Supplied text:
++++++++++++++++++++
Post-2015 Agenda: The Challenge of Economic Transformation
The Post-2015 development framework should inspire a transformative agenda that addresses the root causes of poverty and marginalization. This is a politically challenging agenda as it involves significant redistributive action to promote inclusiveness, equity and sustainability.
Post-2015 Agenda: The Challenge of Economic Transformation. By Betty Maina and Stefano Prato*
This article was originally published in GREAT Insights, the ECDPM’s monthly magazine covering a wide range of topics related to economic development in Africa and the developing world.
Excerpt from the article
Over the past six months, the High Level Panel of Eminent Persons on the Post-2015 Development Agenda (HLP) has stimulated engagement by the development community with a myriad of initiatives, conferences, policy documents and blogosphere discussions to reflect on what should replace the Millennium Development Goals (MDGs) as they reach their established deadline in 2015, and how to reconcile this process with the outcomes of the Rio+20 review.
The HLP - co-chaired by President Yudhoyono of Indonesia, President Johnson Sirleaf of Liberia, and Prime Minister Cameron of the UK – is one of many mechanisms meant to converge on the UN General Assembly, either directly or via the UN Secretary General, in order to advance the inter-governmental process and shape the new framework.
From an aid to a policy framework
The starting point of the post-2015 journey should be an assessment of what has really worked with the MDG framework and what has not. Unfortunately, this is no easy task as the debate has become an almost ideological confrontation between a pro-MDG party, who underline the simplicity, concreteness and results-orientation of the framework, and its opponents, who question what real progress is attributable to the MDGs and would not have happened even in their absence.
++++++++++++++++++++
Stated exercise a:
Copy these lines from the records word for word: begin at the line that has "The image size is (1024, 597)." and stop after the line that has "pyautogui.click(x=800, y=293)".
The article above and the records after it are separate, unrelated material.
++++++++++++++++++++
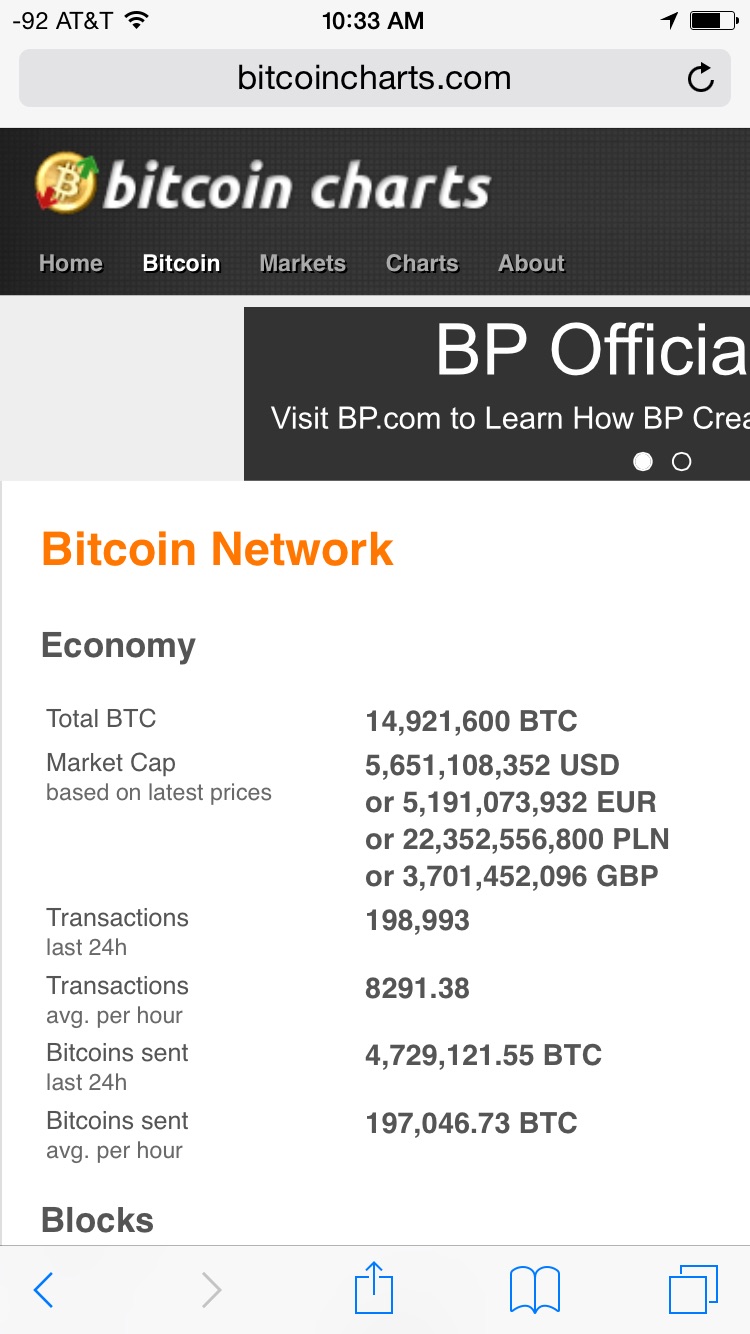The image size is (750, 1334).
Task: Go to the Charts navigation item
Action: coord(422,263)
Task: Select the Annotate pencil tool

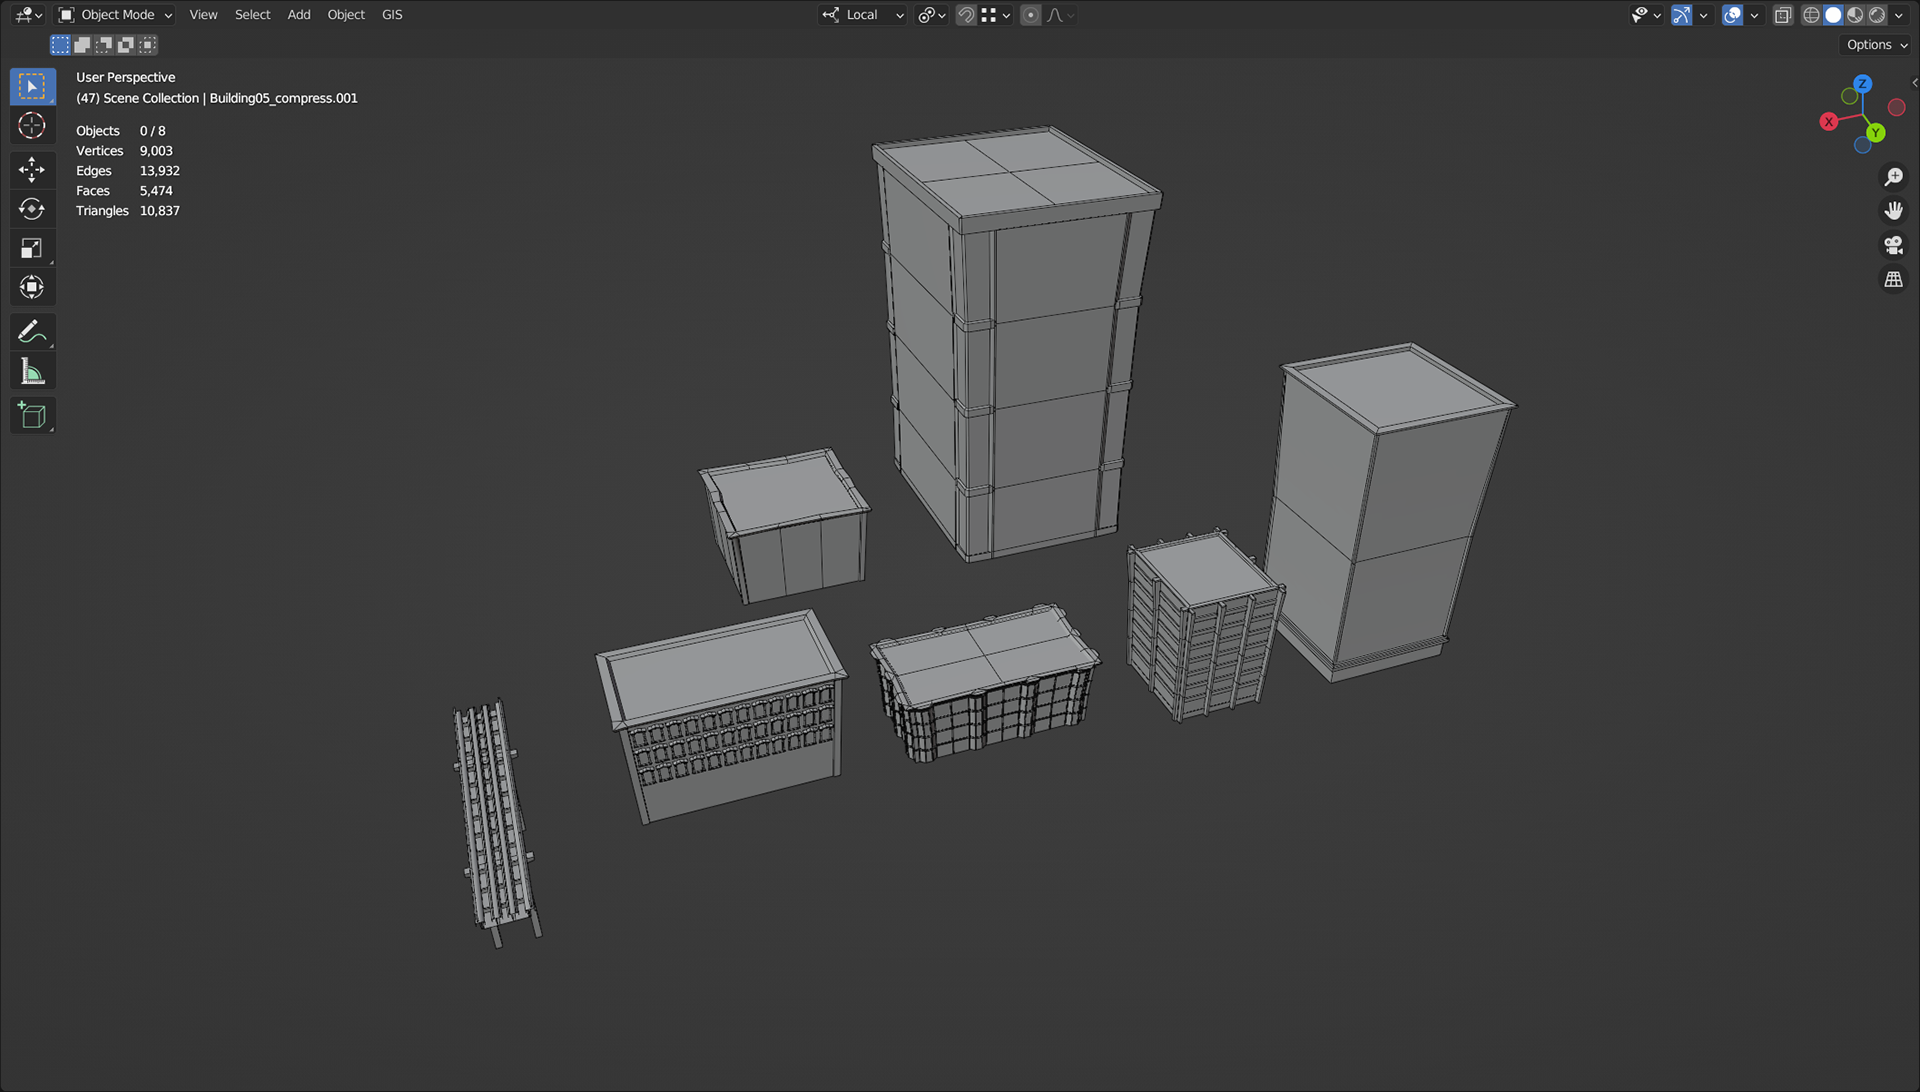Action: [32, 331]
++++++++++++++++++++
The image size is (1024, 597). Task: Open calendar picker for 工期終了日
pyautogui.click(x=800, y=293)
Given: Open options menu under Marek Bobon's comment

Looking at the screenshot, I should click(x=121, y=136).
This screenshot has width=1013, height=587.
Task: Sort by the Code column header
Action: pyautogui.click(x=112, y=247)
++++++++++++++++++++
Stated exercise b:
In the article on the post-2015 agenda, who co-chairs the High Level Panel?

Task response a:
The image size is (1024, 597). Task: Open calendar picker for 工期終了日
pyautogui.click(x=800, y=293)

Task response b:
President Yudhoyono of Indonesia, President Johnson Sirleaf of Liberia, and Prime Minister Cameron of the UK.